Ever since President Obama proposed to change the IRS tax code that regulates how US corporations declare income from international activities, I've been thinking about other measures governments can take to slow the recession and help businesses become less myopic with how they navigate these rough waters. 

Reading between the lines, he appears to be targeting a revenue grab, while making political overtones against companies which use offshore resources.  However, he's simply penalizing firms from being more productive with their exports.  Sure, there are issues with tax fraud from havens such as Bermuda or the Caymens, but this is primarily an issue with individuals, not large enterprises. 
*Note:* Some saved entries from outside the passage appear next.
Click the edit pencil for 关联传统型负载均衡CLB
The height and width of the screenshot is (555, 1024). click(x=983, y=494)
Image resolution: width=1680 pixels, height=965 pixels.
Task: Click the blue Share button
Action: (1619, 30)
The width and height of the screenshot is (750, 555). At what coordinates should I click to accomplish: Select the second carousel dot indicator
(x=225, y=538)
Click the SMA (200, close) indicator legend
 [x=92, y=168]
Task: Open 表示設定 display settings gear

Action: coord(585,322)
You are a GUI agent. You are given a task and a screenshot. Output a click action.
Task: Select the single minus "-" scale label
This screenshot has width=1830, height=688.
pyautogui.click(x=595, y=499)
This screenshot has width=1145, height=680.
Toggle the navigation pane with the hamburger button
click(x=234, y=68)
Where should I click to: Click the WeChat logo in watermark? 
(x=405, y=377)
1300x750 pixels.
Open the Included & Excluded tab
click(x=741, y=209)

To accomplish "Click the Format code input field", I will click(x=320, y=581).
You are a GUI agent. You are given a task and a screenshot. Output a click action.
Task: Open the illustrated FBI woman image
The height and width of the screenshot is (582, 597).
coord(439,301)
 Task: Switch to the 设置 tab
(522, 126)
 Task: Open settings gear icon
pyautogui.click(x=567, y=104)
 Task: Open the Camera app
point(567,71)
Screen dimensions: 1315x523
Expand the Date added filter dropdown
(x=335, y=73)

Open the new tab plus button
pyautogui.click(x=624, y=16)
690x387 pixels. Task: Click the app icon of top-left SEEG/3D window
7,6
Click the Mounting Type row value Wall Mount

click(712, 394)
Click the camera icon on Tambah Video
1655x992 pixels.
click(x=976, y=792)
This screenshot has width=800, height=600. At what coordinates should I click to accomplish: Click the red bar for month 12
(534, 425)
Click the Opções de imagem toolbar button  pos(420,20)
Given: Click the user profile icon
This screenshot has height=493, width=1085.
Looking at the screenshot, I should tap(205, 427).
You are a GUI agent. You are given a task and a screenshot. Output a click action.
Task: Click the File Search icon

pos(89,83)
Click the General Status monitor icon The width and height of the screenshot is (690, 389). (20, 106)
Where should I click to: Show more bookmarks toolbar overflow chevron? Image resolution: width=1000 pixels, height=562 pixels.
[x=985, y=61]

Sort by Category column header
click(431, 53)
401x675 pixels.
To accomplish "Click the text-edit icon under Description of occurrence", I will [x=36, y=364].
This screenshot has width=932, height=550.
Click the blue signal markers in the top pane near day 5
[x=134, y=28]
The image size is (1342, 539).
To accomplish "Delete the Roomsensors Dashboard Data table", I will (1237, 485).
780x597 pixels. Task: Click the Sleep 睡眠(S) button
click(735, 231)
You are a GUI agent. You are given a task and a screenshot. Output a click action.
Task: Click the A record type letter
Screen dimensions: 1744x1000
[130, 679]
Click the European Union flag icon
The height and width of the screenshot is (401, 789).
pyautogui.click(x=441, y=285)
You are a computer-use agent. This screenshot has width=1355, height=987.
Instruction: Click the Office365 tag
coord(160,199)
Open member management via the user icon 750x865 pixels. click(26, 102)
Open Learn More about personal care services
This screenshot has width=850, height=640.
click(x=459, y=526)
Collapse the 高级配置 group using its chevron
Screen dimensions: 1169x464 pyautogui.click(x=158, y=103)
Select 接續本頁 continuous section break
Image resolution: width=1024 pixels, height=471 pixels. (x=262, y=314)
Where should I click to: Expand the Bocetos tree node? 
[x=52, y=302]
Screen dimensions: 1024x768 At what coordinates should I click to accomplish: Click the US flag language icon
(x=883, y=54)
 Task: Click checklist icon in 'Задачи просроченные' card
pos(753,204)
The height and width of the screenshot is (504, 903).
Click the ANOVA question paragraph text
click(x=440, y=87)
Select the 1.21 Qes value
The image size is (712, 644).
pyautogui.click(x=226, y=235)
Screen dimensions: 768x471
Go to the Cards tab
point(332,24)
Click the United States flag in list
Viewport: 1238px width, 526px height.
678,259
Why penalize a US conglomerate for manufacturing diapers in Brazil for the

Brazilian market?  It saves a fortune in both production and shipping costs.  If that firm produced those same diapers from the US, it opens the door for competitors to take away their business.  Without going deeper into this proposed legislation, the point I am trying to make here is that we live in unprecedented times where major banks are effectively nationalized and governments are printing money to stimulate broken economies.  

Why not go a step further and intercede with firms' rampant layoff tactics?  One of the reasons why our corporations are failing is this culture of knee-jerk reactions to adverse circumstances, without an eye on the long-term.  Surely this recession provides an opportunity to change this mentality?

Meanwhile, the majority of US and British firms have developed an alarming mentality to cut staff as quickly and deeply as they can, as opposed to taking measures to get to the root cause of their uncompetitiveness, namely poorly integrated business processes and an inability to operate as a global enterprise.  Laying off vast numbers or workers often impedes development in becoming more globally effective and more efficient at streamlining business workflows on a global ERP backbone.  Why not give firms incentives for retaining the vast majority of their workforces?  If firms are encouraged to look at other measures beyond laying off,  they will be forced to dig deep into their internal operations to eliminate waste, drive out hidden costs and explore innovative methods for doing things more efficiently. 

Simply eliminating workers is far more harmful to an economy than offshoring some labor:  it harms the culture of that firm for being focused on developing long-term careers for its staff, and immediately adds to the unemployment ranks.  By retaining staff and exploring outsourcing as an alternative, the firm is broadening the experience and value of its staff, in addition to globalizing the support operations.  This data point from our recent study shows why firms are motivated to explore outsourcing in this environment:


For example, one company I have spent time with has recently rolled out a new procure-to-pay platform, which has helped it manage its expenditure far more effectively, and enabled it to standardize its processes at a global level.  The firm now finds itself in a far better position to explore outsourcing these processes at a far more beneficial business case then prior to its internal transformation.   Hence, firms should use this market as an opportunity to get their internal processes and global operations in order.  Laying off staff is simply preventing them from being more competitive – I wish politicians were focusing their anger on eliminating jobs than "shipping a few overseas".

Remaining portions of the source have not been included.